Sinds ik Zeven experimenten die de wereld kunnen veranderen: een doe-het-zelf-gids voor grensverleggende wetenschap van Rupert Sheldrake las, weet ik hoe het zit met het oriëntatievermogen en richtinggevoel van duiven. Sinds Zeven experimenten die de wereld kunnen veranderen weet ik dat duiven dankzij een ingebouwd spatiotemporeel vector-navigatieprogramma de weg terug kunnen vinden (gek, ik dacht echt dat het zo heette, maar ik zie het zo gauw niet staan).
Duiven zijn overigens niet de enige vogels die over zo’n ingebouwde tomtom beschikken.
De zwaluw bijvoorbeeld heeft er ook een. En de koekoek. Net als Rupert Sheldrake was ik verbaasd toen ik las over het vermogen van koekoeksjongen om hun winterverblijf te vinden zonder dat zij daar ooit geweest zijn.
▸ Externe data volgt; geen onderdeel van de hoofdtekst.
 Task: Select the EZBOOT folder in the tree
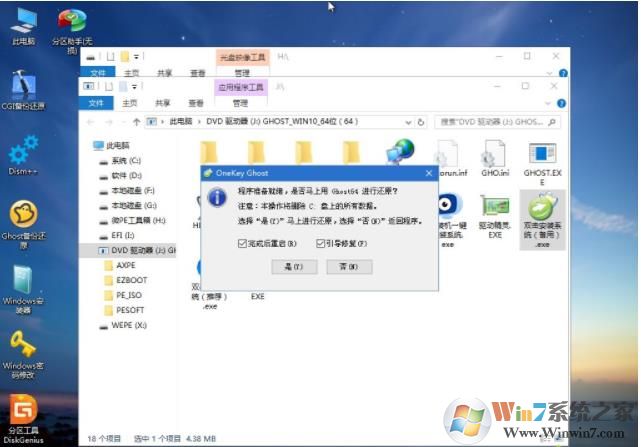pos(126,281)
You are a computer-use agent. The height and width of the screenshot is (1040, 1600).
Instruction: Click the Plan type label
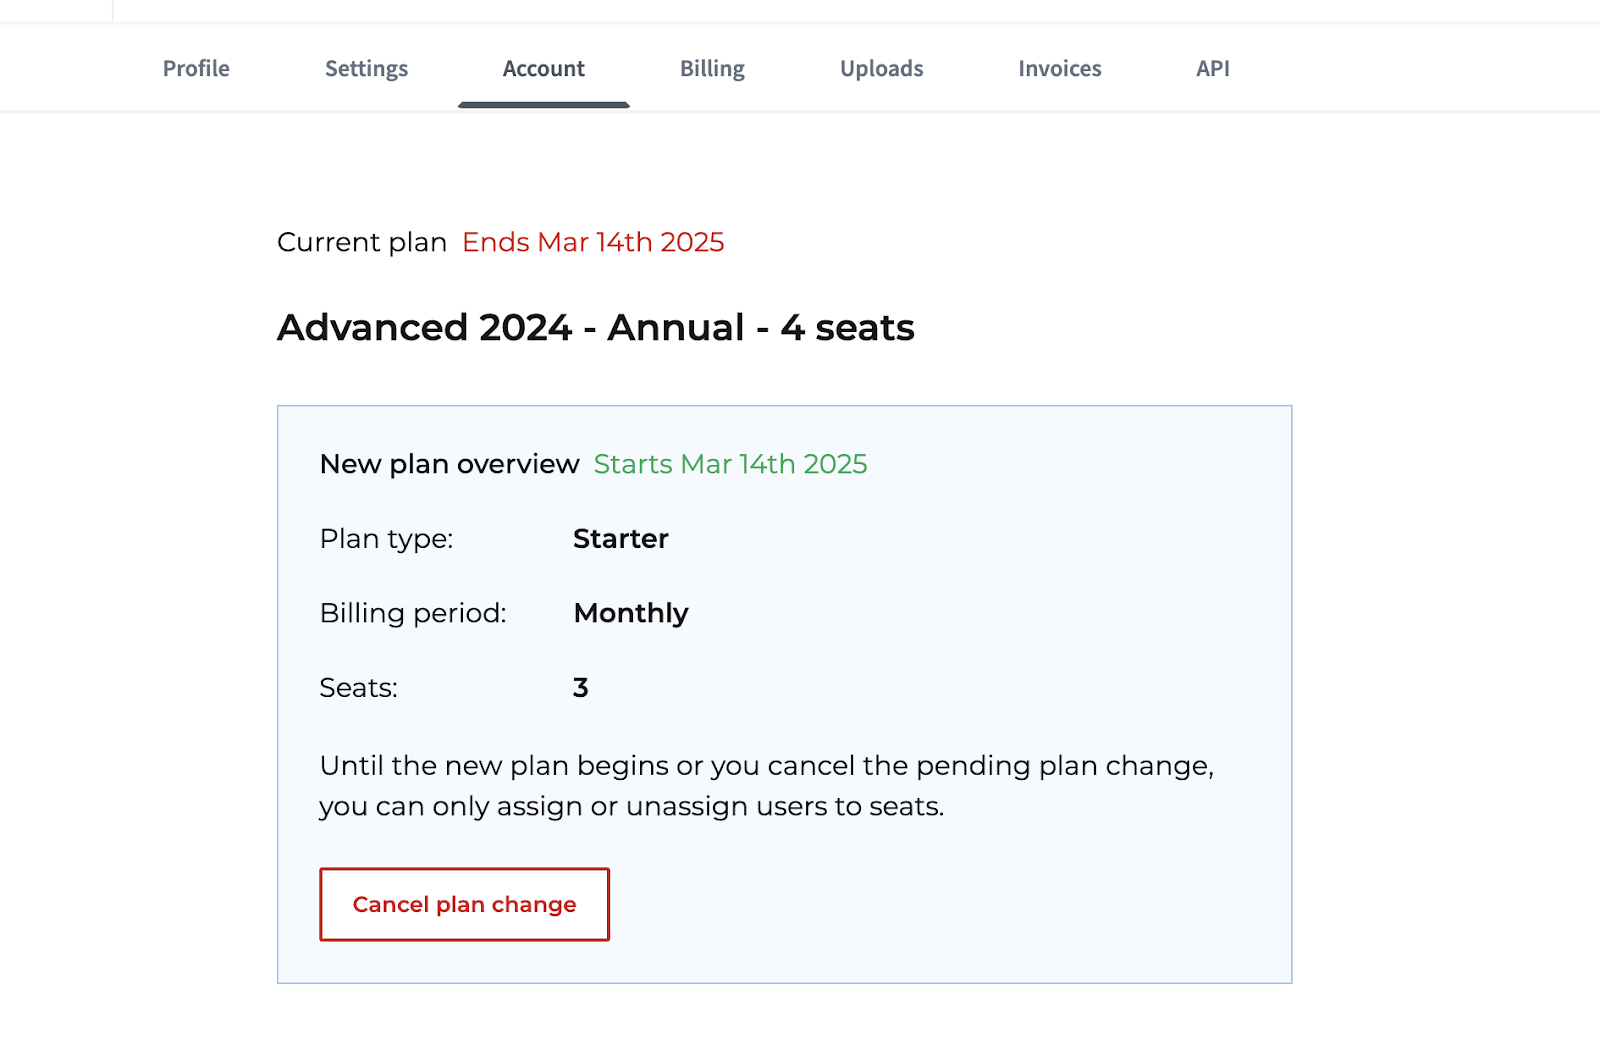[x=386, y=539]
Dat zij hun ouders – die ze nog nooit ontmoet hebben, daar zijn ze koekoek voor – een maand nadat die naar het zuiden vertrokken zijn achterna vliegen om op vreemde bodem met hen herenigd te worden.
De natuur staat voor niets.
Hier – in het slotgesprek van Een schitterend ongeluk, de televisieserie die Wim Kayzer maakte voor de VPRO – gebruikt Rupert Sheldrake ‘the homing of pigeons’ als voorbeeld voor de nog vele niet volledig opgehelderde wetenschappelijke vraagstukken.
Maar nu las ik het spatiotemporeel vector-navigatieprogramma van duiven niet overal even goed werkt. Aan de Oxfordse Universiteit hebben wetenschappers ontdekt dat duiven moeite hebben om zich de weg naar huis te herinneren als ze boven een monotoon – te leeg of te vol – landschap vliegen.
Samengevat komen de conclusies op het volgende neer:
‘Observations of the flight paths of pigeons navigating from familiar locations have shown that these birds are able to learn and subsequently follow habitual routes home. It has been suggested that navigation along these routes is based on the recognition of memorized visual landmarks. Previous research has identified the effect of landmarks on flight path structure, and thus the locations of potentially salient sites. Pigeons have also been observed to be particularly attracted to strong linear features in the landscape, such as roads and rivers. However, a more general understanding of the specific characteristics of the landscape that facilitate route learning has remained out of reach. In this study, we identify landscape complexity as a key predictor of the fidelity to the habitual route, and thus conclude that pigeons form route memories most strongly in regions where the landscape complexity is neither too great nor too low. Our results imply that pigeons process their visual environment on a characteristic spatial scale while navigating and can explain the different degrees of success in reproducing route learning in different geographical locations.’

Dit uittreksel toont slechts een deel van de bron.